GOAL: Can you transcribe the passage in the text on Yasir Qadhi and Orientalism from "Using Western historiographical" to "precision and care."?

====== TEXT PROVIDED

Qadhi’s rhetoric reflects a deep inferiority complex and a need for approval from the very institutions that undermine Islam. This mindset lies at the heart of what Sardar calls the “Brown Sahib” someone who sees himself and wants to be see as a mirror of the colonizer.  The Brown Sahib is a believer in Western superiority, convinced that progress requires disowning his own tradition, he believes that Islam must be reframed through Western categories in order to be respectable. It is a legacy of colonial thinking, best captured in Macaulay’s infamous 1835 statement.

“We must at present do our best to form a class who may be interpreters between us and the millions whom we govern; a class of persons, Indian in blood and colour, but English in taste, in opinions, in morals, and in intellect.4

Sardar describes how colonial systems deliberately manufactured such figures through education systems that divorced them from their own cultures and made them ashamed of their traditions. The goal was never just physical control but intellectual dependency. This colonial mindset persists in the native informant who speaks not for Islam, but for the West’s view of Islam. Yasir Qadhi increasingly plays this role with remarkable precision. He has become the sort of “interpreter” Macaulay hoped for: native in blood, but Western in intellect. Sardar may not have had Qadhi in mind when describing the “Brown Sahib,” but the shoe fits so well it might as well have been tailor made.

Al-Aʿẓamī Unmasked Orientalism—Qadhi Surrendered to It

Professor Muṣṭafā al-Aʿẓamī (d. 2017) is a powerful example of a scholar who remained firmly rooted in traditional Islamic knowledge while also mastering the tools of Western academic research.5 His famous book Studies in Early Hadith Literature is not just a defence of the Sunnah, it is also a thorough refutation of Western Orientalist attacks on the hadith sciences.

Al-Aʿẓamī was classically trained in the madrasa tradition, memorising Qur’an, studying with leading ḥadīth scholars in India, and later training at al-Azhar. Yet his PhD from Cambridge University, praised by his examiner Professor A.J. Arberry as “one of the most exciting and original investigations in this field of modern times,” showcases his ability to operate within Western scholarly standards. Unlike Qadhi, Professor Al-Aʿẓamī did not use his academic training to undermine Islam. Instead, he used it to expose the weaknesses in the arguments of Orientalist scholars like Ignaz Goldziher and Joseph Schacht.

Using Western historiographical tools, al-Aʿẓamī was able to affirm the normative Sunni view that hadith literature, far from being a later fabrication, was systematically preserved from the earliest generations. He also shows that the hadith sciences were developed early on, with rules of narrator evaluation and isnād criticism that rival any Western historical method in precision and care.

============
====== RECORDS

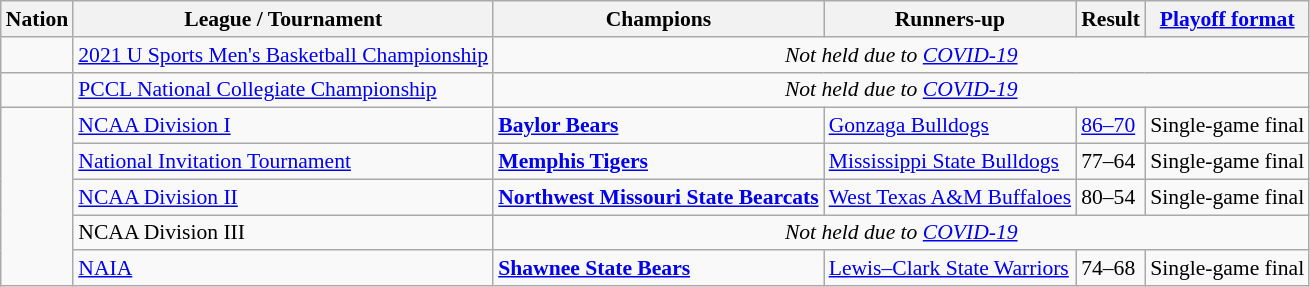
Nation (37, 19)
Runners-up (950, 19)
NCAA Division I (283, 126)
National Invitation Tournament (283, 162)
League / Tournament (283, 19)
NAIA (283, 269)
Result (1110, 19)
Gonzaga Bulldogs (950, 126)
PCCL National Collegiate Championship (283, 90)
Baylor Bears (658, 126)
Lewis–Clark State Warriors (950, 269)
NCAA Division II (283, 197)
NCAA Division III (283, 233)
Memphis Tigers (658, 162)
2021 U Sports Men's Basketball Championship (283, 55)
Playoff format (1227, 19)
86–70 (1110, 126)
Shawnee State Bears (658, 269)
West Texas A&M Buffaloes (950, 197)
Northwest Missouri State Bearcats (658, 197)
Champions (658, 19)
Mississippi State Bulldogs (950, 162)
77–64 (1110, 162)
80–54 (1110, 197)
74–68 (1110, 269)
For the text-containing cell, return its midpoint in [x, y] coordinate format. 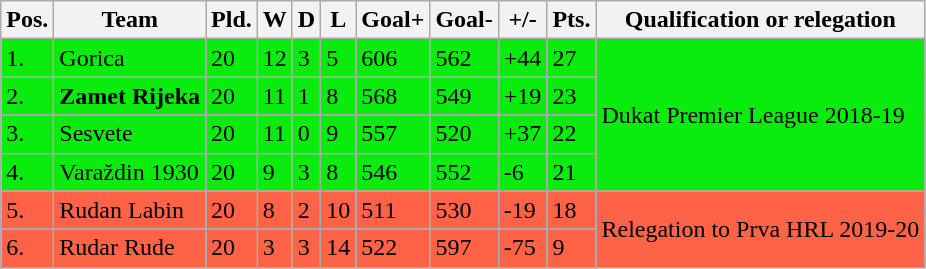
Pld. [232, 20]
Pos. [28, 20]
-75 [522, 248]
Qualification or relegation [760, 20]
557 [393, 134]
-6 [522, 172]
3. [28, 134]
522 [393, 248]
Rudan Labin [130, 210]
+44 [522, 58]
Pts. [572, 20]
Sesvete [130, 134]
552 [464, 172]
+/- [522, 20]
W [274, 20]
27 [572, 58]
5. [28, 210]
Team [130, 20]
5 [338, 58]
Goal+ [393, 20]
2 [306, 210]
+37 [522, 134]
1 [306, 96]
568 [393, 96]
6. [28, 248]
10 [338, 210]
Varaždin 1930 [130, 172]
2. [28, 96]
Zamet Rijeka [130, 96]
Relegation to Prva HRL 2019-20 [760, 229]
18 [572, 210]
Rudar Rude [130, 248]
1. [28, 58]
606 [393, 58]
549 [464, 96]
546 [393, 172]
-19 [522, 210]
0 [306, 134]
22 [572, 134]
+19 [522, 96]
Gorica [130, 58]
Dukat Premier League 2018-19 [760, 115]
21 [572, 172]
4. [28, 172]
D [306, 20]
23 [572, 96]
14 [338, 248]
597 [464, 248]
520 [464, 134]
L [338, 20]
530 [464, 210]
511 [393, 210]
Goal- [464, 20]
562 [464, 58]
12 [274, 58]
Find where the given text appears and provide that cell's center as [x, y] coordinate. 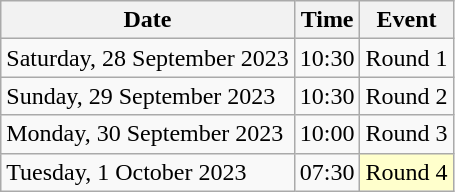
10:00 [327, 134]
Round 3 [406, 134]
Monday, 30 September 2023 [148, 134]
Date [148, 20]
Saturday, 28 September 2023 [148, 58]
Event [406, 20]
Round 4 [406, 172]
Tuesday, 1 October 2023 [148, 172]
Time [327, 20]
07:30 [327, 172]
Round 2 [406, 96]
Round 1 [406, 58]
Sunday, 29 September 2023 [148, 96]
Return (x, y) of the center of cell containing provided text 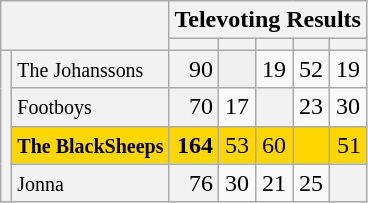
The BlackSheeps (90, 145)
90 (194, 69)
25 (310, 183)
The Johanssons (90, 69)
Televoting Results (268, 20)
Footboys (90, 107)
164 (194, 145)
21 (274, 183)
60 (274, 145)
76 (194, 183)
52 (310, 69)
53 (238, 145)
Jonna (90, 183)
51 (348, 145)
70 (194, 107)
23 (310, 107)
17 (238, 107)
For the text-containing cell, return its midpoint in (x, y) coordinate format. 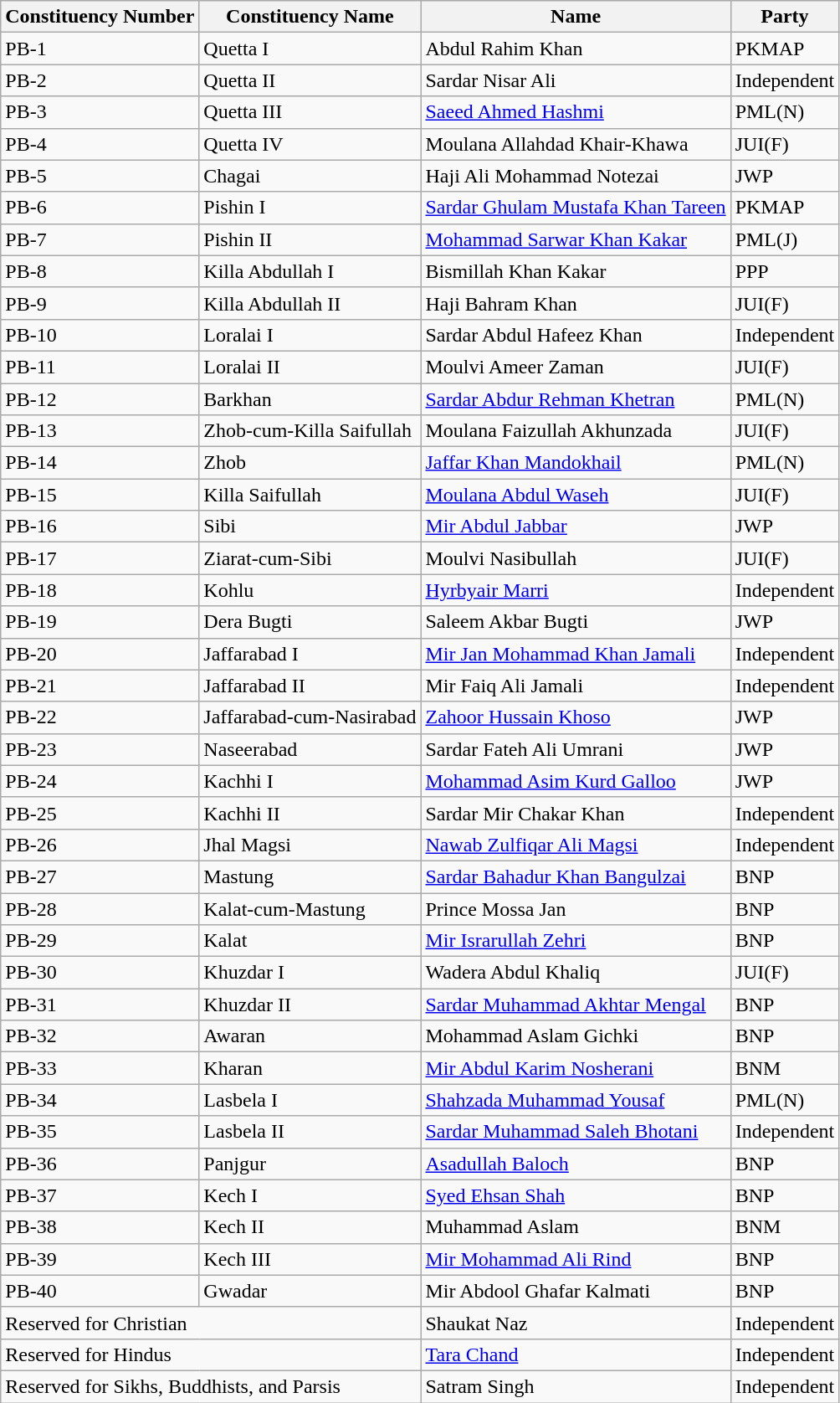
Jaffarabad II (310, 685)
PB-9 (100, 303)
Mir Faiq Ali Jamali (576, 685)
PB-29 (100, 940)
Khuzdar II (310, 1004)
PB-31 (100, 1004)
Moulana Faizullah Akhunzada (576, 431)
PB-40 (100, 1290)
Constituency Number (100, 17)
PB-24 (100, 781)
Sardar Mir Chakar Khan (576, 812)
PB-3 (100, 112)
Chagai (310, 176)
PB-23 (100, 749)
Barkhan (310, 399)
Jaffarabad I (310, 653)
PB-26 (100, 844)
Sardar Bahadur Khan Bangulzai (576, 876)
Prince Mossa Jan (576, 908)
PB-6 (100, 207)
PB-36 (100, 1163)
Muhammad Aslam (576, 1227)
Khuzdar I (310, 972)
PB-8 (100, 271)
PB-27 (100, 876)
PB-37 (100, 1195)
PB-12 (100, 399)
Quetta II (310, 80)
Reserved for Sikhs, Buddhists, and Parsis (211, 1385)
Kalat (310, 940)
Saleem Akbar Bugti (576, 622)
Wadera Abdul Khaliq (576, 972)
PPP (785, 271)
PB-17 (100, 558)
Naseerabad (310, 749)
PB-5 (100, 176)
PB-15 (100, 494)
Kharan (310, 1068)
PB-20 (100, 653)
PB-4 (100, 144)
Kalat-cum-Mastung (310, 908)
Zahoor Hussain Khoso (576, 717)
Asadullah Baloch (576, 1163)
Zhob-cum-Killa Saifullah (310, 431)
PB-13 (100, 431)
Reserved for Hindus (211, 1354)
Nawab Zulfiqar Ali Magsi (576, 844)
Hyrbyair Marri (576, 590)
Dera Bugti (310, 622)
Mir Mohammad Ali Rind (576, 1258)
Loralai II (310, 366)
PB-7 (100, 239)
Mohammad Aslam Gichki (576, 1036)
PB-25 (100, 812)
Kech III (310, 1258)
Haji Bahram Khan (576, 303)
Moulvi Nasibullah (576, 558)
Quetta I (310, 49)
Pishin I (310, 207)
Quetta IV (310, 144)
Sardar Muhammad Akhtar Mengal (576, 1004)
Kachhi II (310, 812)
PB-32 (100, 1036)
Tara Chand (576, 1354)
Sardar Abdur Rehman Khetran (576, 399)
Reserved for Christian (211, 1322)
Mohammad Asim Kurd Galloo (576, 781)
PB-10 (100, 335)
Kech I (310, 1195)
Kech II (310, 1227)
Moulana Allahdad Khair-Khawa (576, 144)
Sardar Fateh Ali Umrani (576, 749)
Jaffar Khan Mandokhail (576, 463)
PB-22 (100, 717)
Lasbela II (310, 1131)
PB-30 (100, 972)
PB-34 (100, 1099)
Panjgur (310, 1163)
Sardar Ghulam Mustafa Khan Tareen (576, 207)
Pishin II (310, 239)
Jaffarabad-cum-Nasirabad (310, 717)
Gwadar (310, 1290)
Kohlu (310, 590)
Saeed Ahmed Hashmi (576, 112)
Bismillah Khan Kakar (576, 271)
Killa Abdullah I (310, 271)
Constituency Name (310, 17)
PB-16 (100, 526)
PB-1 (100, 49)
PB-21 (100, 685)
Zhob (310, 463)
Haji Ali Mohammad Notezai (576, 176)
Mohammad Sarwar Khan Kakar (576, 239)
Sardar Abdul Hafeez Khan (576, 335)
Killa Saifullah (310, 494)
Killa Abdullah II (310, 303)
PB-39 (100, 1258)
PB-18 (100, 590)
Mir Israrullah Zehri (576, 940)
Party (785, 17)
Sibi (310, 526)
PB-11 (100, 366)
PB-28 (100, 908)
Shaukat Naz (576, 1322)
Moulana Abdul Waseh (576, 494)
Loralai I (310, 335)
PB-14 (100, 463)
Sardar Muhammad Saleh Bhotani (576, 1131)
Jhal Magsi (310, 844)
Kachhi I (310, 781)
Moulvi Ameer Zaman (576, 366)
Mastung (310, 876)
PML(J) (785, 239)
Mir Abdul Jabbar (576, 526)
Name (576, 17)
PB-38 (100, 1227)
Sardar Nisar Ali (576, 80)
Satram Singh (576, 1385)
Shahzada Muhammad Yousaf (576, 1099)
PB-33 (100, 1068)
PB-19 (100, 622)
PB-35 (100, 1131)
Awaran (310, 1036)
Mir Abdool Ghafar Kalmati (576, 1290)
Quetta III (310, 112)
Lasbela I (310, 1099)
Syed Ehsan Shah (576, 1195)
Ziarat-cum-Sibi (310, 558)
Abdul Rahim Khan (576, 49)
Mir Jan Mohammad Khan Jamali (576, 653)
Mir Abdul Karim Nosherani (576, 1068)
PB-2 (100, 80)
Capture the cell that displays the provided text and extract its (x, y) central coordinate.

============

EXERCISE ANSWER:
Using Western historiographical tools, al-Aʿẓamī was able to affirm the normative Sunni view that hadith literature, far from being a later fabrication, was systematically preserved from the earliest generations. He also shows that the hadith sciences were developed early on, with rules of narrator evaluation and isnād criticism that rival any Western historical method in precision and care.